Spherical Sliced-Wasserstein
This work addresses the need for computationally efficient Wasserstein distances on spherical data, which is incremental as it adapts an existing method to a new geometric setting.
The paper tackles the problem of extending the Sliced-Wasserstein distance to manifolds, specifically the sphere, by defining a novel spherical Sliced-Wasserstein discrepancy, enabling efficient computation and demonstrating its utility in machine learning applications like sampling, density estimation, and hyperspherical auto-encoders.
Many variants of the Wasserstein distance have been introduced to reduce its original computational burden.

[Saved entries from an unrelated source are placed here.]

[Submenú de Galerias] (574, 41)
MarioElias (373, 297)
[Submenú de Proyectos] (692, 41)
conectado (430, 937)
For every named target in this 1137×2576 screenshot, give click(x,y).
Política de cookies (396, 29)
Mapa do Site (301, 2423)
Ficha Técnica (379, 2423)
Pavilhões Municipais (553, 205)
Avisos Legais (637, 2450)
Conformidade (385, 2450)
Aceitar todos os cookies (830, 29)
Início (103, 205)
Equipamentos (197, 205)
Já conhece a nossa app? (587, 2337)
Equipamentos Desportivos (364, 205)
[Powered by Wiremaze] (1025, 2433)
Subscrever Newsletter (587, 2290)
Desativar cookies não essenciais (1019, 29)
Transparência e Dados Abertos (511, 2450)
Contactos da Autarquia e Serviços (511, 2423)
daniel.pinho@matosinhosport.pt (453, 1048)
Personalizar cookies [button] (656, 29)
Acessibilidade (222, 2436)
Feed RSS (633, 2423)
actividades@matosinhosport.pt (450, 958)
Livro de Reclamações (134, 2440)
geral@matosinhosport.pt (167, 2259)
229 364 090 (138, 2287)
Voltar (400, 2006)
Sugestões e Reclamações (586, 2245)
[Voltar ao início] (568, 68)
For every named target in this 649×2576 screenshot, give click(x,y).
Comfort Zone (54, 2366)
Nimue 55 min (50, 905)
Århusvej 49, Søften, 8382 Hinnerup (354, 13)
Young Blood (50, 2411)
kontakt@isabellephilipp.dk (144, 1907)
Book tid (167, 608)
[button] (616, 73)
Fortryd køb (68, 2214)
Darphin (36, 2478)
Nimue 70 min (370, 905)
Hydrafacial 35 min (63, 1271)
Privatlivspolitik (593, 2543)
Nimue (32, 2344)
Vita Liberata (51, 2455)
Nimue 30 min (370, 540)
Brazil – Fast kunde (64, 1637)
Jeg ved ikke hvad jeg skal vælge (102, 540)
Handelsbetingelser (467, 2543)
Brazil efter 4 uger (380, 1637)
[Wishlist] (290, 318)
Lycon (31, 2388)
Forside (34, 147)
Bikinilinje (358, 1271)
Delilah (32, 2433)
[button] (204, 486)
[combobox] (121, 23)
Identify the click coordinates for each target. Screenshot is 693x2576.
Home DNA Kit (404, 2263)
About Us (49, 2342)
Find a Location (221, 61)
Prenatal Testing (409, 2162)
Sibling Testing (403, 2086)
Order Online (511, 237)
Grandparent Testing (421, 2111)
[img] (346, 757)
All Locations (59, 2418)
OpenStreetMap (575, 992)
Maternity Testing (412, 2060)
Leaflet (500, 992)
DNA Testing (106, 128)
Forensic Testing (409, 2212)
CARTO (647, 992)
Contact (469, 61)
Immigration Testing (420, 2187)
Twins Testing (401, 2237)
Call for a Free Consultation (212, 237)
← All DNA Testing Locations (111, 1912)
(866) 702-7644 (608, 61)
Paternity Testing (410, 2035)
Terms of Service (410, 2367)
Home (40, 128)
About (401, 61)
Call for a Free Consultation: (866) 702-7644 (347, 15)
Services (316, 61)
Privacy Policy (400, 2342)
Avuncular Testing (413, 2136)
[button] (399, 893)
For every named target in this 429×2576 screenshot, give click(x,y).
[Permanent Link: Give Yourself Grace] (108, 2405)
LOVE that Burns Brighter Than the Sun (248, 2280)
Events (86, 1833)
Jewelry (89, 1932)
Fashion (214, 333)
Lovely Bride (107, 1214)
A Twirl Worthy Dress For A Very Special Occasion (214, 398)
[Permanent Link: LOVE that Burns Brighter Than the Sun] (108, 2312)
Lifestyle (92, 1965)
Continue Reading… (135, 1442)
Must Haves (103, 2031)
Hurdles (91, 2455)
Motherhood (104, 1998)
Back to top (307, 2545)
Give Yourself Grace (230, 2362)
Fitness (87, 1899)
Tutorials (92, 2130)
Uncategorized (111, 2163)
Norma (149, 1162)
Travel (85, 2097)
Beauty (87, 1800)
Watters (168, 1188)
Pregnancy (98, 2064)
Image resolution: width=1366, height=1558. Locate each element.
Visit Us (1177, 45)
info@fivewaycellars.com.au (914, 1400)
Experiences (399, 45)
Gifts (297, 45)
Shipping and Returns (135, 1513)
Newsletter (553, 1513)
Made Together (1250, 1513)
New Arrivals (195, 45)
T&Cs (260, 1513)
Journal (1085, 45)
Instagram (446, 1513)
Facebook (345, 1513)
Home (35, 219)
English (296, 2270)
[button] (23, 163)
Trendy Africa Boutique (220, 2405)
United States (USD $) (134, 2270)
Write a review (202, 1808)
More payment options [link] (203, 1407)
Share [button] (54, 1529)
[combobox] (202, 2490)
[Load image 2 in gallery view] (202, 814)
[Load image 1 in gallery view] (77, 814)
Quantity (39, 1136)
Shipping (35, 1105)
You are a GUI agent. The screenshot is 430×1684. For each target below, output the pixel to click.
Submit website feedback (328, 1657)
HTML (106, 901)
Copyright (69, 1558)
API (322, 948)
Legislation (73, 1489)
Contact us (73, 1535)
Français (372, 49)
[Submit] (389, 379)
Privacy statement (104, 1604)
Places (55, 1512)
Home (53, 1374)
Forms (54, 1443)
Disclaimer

In particular the Sliced-Wasserstein distance (SW), which leverages one-dimensional projections for which a closed-form solution of the Wasserstein distance is available, has received a lot of interest. Yet, it is restricted to data living in Euclidean spaces, while the Wasserstein distance has been studied and used recently on manifolds. We focus more specifically on the sphere, for which we define a novel SW discrepancy, which we call spherical Sliced-Wasserstein, making a first step towards defining SW discrepancies on manifolds. Our construction is notably based on closed-form solutions of the Wasserstein distance on the circle, together with a new spherical Radon transform. Along with efficient algorithms and the corresponding implementations, we illustrate its properties in several machine learning use cases where spherical representations of data are at stake: sampling on the sphere, density estimation on real earth data or hyperspherical auto-encoders.